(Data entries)
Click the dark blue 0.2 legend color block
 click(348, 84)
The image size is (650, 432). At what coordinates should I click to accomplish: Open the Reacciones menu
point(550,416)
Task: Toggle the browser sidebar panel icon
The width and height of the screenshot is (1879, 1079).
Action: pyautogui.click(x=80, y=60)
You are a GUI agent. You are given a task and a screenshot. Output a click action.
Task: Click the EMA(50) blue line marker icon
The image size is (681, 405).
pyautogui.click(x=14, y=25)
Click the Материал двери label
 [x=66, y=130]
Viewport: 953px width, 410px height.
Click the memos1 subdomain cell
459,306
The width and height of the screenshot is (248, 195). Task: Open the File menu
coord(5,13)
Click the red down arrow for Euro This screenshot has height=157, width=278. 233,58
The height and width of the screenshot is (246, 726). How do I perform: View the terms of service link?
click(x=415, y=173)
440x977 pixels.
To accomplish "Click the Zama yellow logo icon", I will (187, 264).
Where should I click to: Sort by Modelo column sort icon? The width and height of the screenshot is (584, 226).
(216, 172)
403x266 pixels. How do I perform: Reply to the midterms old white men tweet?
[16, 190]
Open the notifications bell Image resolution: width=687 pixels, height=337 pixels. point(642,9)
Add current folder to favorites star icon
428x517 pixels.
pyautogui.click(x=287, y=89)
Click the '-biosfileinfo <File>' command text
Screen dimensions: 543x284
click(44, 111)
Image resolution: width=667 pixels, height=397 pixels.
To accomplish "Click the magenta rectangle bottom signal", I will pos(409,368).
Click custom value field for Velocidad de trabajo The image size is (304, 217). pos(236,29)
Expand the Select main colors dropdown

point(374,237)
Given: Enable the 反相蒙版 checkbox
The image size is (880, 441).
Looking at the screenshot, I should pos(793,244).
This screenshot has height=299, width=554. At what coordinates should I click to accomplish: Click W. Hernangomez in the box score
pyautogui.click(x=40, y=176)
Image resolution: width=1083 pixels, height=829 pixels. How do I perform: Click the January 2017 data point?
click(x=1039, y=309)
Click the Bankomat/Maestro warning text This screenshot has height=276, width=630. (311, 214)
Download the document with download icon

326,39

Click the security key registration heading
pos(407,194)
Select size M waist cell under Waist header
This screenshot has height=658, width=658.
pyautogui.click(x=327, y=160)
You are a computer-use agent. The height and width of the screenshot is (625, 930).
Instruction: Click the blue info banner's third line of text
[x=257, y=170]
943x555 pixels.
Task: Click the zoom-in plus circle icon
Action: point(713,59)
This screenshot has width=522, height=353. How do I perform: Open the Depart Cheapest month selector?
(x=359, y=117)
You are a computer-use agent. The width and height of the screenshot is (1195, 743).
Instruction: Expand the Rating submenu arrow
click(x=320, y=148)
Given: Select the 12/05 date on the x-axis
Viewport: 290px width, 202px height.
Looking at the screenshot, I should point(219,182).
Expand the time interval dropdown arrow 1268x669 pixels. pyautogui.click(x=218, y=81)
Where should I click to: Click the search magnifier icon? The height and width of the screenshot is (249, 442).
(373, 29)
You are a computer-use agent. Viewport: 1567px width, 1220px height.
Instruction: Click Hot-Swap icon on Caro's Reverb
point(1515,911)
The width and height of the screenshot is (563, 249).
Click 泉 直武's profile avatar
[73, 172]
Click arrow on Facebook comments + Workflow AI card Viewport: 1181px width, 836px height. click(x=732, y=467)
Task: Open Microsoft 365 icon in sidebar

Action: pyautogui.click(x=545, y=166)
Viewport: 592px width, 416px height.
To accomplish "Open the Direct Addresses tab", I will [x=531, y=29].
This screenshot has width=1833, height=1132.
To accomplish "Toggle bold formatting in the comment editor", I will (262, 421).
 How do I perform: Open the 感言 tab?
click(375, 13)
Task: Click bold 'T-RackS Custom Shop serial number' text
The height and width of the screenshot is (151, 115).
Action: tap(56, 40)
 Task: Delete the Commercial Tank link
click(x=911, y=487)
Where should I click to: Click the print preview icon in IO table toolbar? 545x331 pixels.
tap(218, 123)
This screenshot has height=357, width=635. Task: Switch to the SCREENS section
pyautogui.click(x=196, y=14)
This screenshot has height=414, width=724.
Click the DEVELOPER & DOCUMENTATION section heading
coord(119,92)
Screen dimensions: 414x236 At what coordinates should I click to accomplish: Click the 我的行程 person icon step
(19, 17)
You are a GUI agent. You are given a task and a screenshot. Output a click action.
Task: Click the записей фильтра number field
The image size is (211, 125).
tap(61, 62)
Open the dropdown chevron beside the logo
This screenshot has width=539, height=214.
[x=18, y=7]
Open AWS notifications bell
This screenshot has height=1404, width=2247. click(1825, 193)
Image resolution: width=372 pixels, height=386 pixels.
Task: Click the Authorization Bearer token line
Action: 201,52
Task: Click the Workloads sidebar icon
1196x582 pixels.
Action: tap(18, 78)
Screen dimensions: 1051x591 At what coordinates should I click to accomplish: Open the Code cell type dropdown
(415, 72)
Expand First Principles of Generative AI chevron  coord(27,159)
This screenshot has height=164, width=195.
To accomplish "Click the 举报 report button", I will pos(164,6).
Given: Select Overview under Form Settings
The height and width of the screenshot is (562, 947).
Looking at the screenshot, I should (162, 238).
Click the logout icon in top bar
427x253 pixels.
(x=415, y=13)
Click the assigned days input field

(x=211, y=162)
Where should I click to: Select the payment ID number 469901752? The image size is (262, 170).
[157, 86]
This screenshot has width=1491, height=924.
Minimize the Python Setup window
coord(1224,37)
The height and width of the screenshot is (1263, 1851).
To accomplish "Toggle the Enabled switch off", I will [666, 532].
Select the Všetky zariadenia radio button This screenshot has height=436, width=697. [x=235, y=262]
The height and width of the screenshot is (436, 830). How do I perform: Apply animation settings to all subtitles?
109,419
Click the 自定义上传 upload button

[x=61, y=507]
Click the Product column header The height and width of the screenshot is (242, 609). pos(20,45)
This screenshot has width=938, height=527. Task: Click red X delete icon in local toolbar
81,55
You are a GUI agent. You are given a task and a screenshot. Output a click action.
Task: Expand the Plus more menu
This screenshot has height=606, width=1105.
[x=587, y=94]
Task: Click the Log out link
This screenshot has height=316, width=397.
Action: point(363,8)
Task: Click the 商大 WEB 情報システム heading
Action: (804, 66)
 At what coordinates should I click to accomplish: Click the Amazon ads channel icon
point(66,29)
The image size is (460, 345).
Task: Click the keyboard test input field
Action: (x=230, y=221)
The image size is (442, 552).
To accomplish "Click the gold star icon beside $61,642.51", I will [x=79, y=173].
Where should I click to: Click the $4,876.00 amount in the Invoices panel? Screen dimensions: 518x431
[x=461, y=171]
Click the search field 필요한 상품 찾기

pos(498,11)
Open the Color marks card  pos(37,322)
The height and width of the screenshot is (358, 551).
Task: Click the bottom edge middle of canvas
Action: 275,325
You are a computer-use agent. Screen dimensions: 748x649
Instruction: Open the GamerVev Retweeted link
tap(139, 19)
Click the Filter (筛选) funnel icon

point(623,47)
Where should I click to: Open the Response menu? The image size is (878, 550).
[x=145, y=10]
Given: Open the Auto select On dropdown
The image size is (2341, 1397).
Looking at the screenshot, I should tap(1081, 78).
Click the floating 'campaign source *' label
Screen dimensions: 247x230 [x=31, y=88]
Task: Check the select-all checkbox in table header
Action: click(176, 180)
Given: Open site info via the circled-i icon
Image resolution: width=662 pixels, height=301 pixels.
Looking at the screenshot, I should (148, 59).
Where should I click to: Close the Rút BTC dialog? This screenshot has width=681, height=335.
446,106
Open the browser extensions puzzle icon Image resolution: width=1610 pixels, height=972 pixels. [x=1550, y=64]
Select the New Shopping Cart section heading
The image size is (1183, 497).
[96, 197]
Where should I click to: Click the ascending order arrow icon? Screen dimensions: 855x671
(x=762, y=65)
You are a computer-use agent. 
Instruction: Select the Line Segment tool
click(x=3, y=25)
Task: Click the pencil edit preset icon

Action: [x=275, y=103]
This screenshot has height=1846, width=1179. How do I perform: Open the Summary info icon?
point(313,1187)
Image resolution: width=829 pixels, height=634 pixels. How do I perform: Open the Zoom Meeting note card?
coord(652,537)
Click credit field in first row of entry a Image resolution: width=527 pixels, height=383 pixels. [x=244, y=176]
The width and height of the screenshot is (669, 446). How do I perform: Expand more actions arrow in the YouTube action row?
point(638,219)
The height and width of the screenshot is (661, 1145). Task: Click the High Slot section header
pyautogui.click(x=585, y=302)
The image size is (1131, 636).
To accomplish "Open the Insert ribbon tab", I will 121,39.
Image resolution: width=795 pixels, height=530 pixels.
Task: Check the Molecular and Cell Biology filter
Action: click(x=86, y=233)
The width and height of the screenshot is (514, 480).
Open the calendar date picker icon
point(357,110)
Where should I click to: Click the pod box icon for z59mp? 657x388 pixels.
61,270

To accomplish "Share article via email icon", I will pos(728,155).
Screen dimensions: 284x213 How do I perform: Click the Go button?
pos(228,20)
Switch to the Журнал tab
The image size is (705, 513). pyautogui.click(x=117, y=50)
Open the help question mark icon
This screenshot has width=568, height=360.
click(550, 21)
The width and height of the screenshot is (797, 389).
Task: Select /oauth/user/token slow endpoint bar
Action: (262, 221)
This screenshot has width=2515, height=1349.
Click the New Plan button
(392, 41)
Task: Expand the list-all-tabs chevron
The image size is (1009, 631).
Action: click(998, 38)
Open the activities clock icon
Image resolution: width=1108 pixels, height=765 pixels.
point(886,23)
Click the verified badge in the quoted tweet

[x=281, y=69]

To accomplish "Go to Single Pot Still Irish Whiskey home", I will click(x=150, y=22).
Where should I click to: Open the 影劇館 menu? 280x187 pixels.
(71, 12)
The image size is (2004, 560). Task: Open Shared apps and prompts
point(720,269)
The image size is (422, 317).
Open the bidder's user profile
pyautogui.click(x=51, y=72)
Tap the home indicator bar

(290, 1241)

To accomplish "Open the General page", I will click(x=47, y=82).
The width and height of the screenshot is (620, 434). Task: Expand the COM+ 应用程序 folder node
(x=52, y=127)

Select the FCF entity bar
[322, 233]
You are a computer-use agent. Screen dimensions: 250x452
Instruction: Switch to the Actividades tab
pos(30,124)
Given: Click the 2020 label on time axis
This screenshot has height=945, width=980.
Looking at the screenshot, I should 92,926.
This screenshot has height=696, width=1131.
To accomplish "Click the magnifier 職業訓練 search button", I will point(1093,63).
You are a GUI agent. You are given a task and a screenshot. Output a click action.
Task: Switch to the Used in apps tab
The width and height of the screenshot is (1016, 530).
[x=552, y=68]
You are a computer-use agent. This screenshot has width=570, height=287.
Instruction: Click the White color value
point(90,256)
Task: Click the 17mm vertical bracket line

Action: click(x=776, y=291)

- Instructions to follow: Copy the lines of the listing above verbatim, beginning at the line that contains "The width and height of the screenshot is (514, 480)." and ending after the line that contains "The image size is (705, 513).".

- Task result:
The width and height of the screenshot is (514, 480).
Open the calendar date picker icon
point(357,110)
Where should I click to: Click the pod box icon for z59mp? 657x388 pixels.
61,270

To accomplish "Share article via email icon", I will pos(728,155).
Screen dimensions: 284x213 How do I perform: Click the Go button?
pos(228,20)
Switch to the Журнал tab
The image size is (705, 513). pyautogui.click(x=117, y=50)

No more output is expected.